Feast features traditions for all ages
Last weekend the Portuguese American Club in Oak Bluffs was alive with the sounds of upbeat music; aromas of spicy sopa, marinated pork, and crisp fried dough; a crowd of happy revelers; and David Araujo's familiar voice coaxing bids for gargantuan lobsters and big rounds of Portuguese Sweet Bread. It was the Feast of the Holy Ghost, the traditional event that Islanders look forward to all year.
The noisy Saturday festivities and the mellow Sunday program with its parade, blessing of the crown, colorful folk dancers, and sopa free for everyone in honor of Queen Isabella of Portugal are all favorite parts of the two-day feast that began in 1941, soon after the Oak Bluffs clubhouse was built.
Tricia Bergeron, Madron or organizer of the feast and club president, said that the event is a true team effort. "There are a lot of volunteers and I can't thank them enough for what they do," she said. "There are dedicated ones who do it every year. It's all of us who do it, not just me."
A spirited affair where adult Islanders can put their work and worries aside for two carefree days, the event is a magical fun-fest for children too. Grown-ups head to the food tents, raffle tables, or to the bar for a cold beer to enjoy on the warm evening, or just sit under the big tent to socialize and watch.
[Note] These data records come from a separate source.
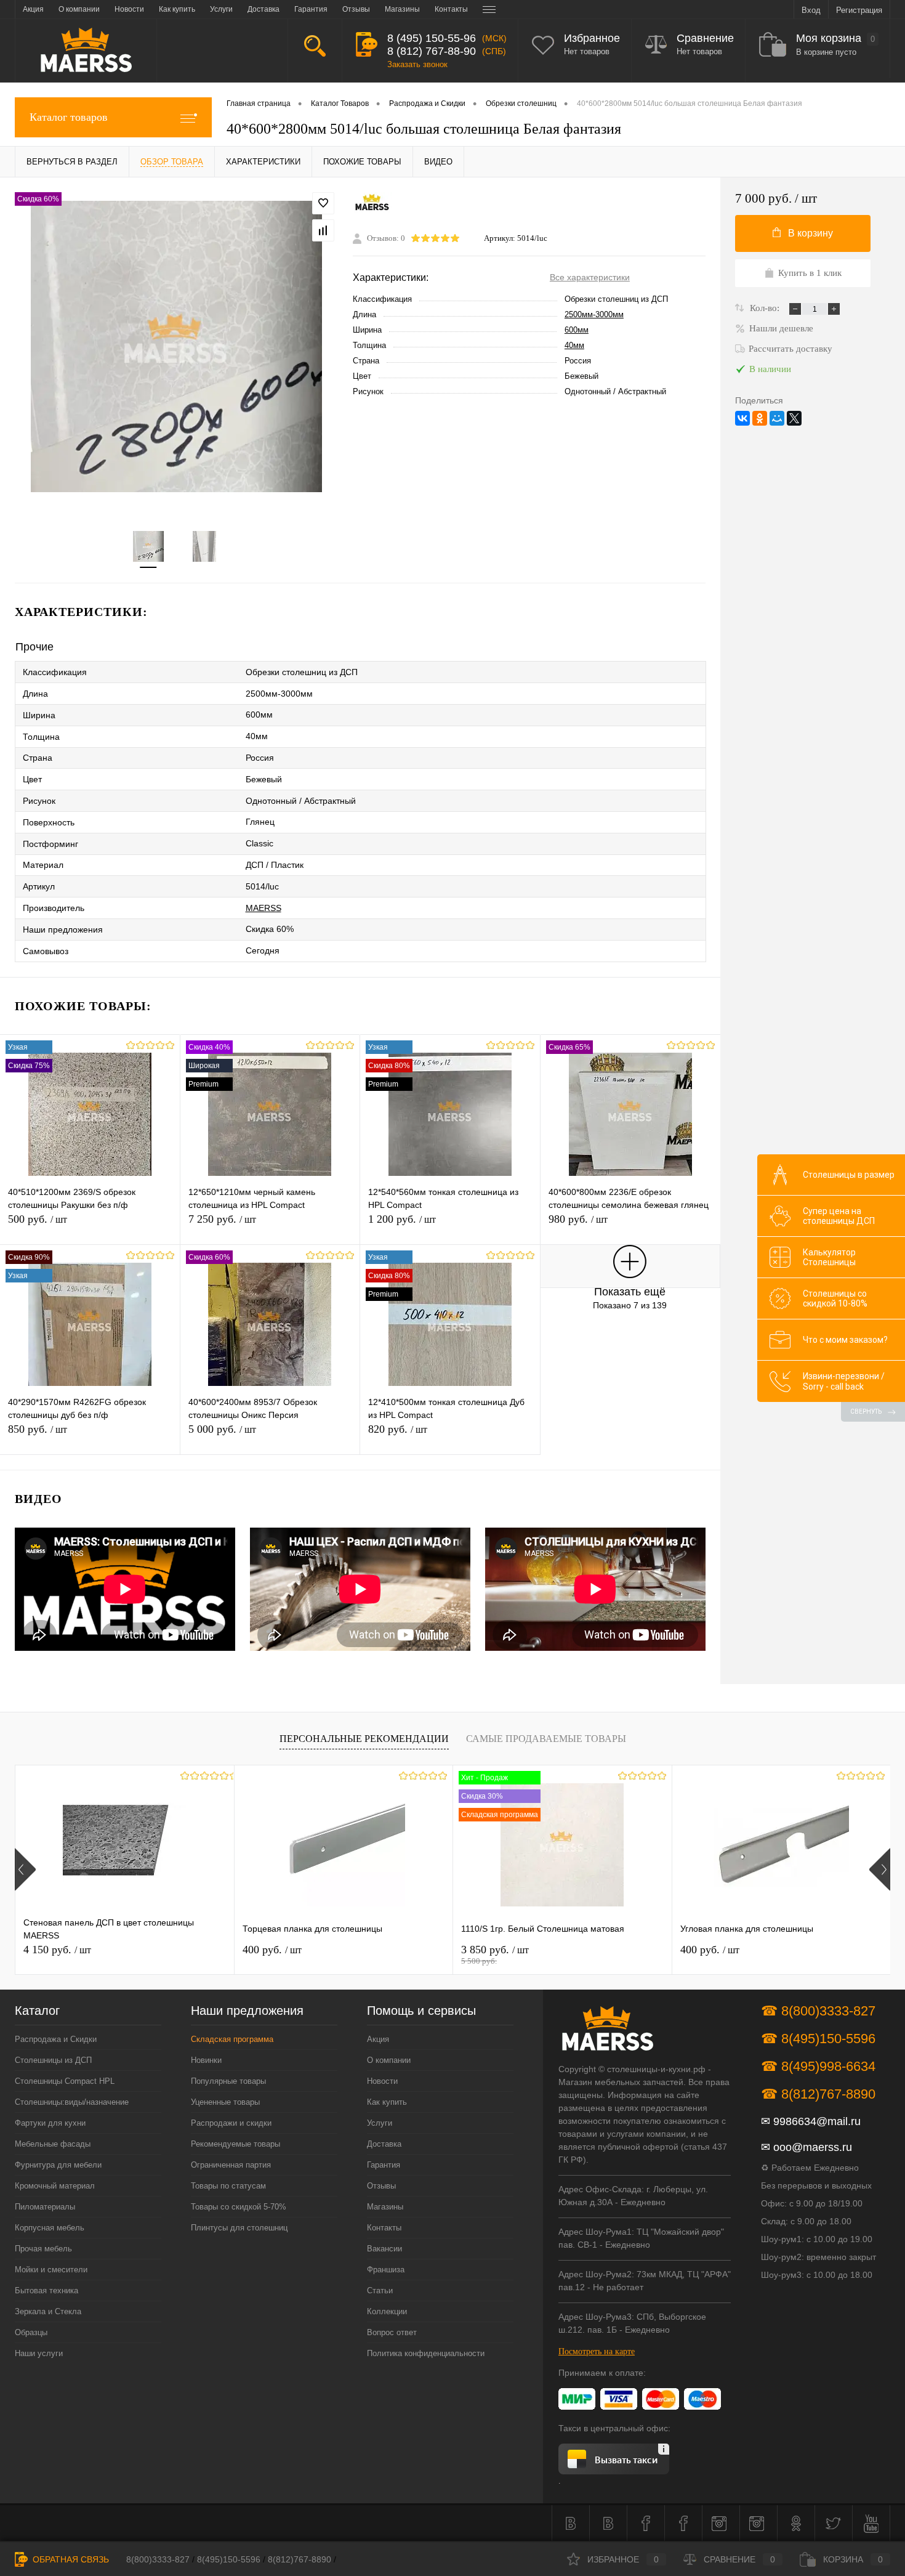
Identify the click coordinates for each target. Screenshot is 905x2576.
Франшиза (385, 2269)
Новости (382, 2081)
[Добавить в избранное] (323, 203)
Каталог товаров (69, 117)
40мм (574, 345)
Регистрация (859, 10)
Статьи (380, 2290)
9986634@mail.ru (817, 2121)
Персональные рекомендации (364, 1738)
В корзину (810, 233)
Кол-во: (766, 308)
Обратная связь (69, 2559)
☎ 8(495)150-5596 (818, 2038)
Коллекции (387, 2311)
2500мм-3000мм (594, 314)
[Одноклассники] (759, 418)
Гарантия (383, 2164)
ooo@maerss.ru (812, 2147)
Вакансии (384, 2248)
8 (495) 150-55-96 (431, 38)
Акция (378, 2039)
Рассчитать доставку (790, 349)
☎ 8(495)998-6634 (818, 2066)
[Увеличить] (176, 346)
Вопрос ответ (392, 2332)
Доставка (384, 2144)
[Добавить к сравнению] (323, 230)
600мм (577, 329)
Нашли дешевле (781, 328)
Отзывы (381, 2185)
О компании (389, 2060)
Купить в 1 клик (810, 273)
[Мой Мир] (777, 418)
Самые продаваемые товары (546, 1738)
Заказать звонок (417, 64)
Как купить (387, 2102)
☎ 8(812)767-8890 (818, 2094)
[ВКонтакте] (742, 418)
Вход (811, 10)
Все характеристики (590, 277)
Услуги (379, 2123)
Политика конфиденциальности (426, 2353)
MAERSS (263, 908)
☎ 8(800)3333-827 (818, 2010)
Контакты (384, 2227)
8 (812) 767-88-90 (431, 51)
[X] (794, 418)
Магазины (385, 2206)
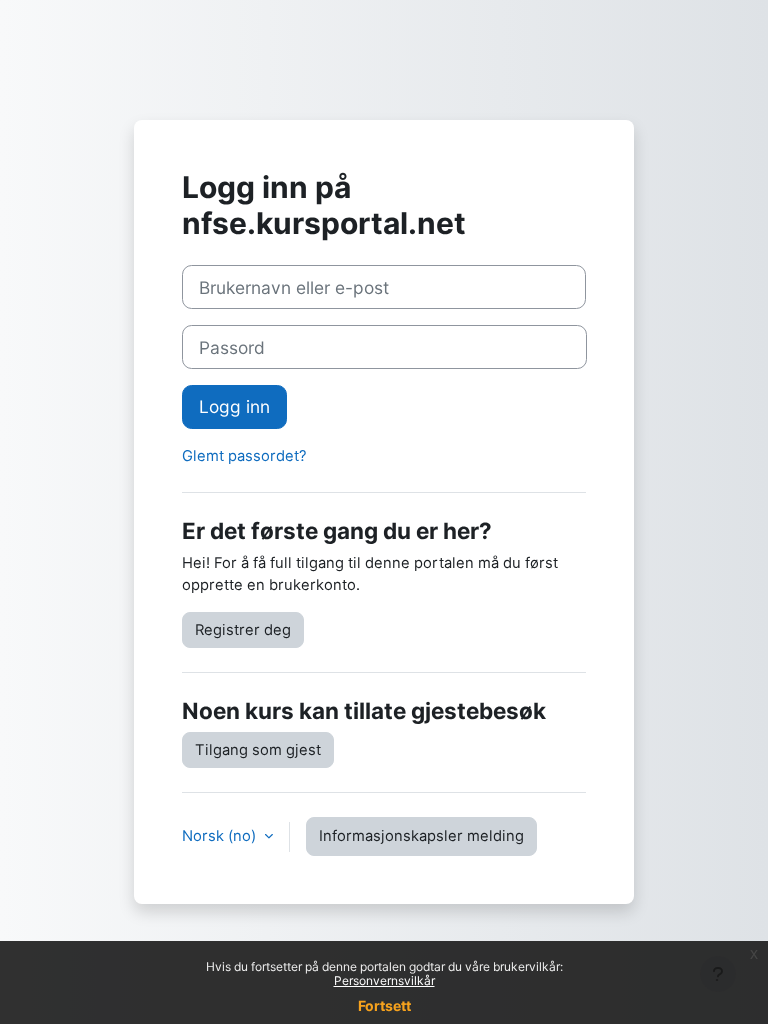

But kids make a beeline for the game booths where they know the real fun and excitement are.
"Everyone goes away a winner!" promised Ray Blanchette, a game volunteer. "All the kids walk away happy with a smile on their face."
This year the games were in a new location, under a tent behind the main festival. Volunteers could hear sounds of music and auction bidding while keeping young patrons busy.
"The guys who built the booths busted their chops big time," said a grateful Linda Wood who has organized the games for the past three years. "They did that all in two days."
"Are you going to try?" Arthur Ferro gently encouraged a little girl in a plaid dress and sparkly flip-flops, as she accepted three darts and tried to hit the elusive little gold crown that was surrounded by silver ones on the board. "You win an alien paddle ball!" he announced as she went off with her prize.
"Here come the pros, they want the skateboard," Mr. Ferro laughed as two older boys approached. He laughed that the only two skateboards he'd given away so far were both to girls who hit the small gold crown when their boyfriends missed.
Next door, volunteers cheered the kids tossing small balls onto a table painted with colored circles to win tiny trinkets and grander prizes. Inflatables from lobsters to swords, King Kongs to red racecars, hung in a tantalizing display, captivating even the youngest children. Rubber ducklings bobbed happily in water at the third booth. Youngsters plucked them out to discover their prize. Elissa Decosta and Amber Willoughby, both 10, just opted for dunking their hands in the water.
"Whoops, it's a ducky jam up!" laughed Mike Delis, a club board member.
In his Ellsbury Red Sox shirt, nine-year old Anthony Cimeno had won an inflatable sofa but was determined to add a blown-up lobster to his haul. Ms. Wood orders early from off-Island carny suppliers so there will be enough bubbles, poppers, noisemakers, goofy hats, hula hoops and Mardi Gras beads for all.
Kaylee Tebo, nine, was throwing darts, determined to win a lava lamp. Ten-year-old Tabitha Oliver admitted she had "no clue" how many times she had played the dart game, her favorite.
On Sunday afternoon, youngsters including Katy Smith, 13, and William MacDonald got to help behind the counters, handing out prizes to lucky contestants. According to Ms. Bergeron, working at the game booths is a coveted job for young feastgoers.
"The kids do a great job," said club member Melinda Sylvia, who has volunteered at the games for many years. "It's for the kids and I love it. I like seeing the kids all excited when they win a prize."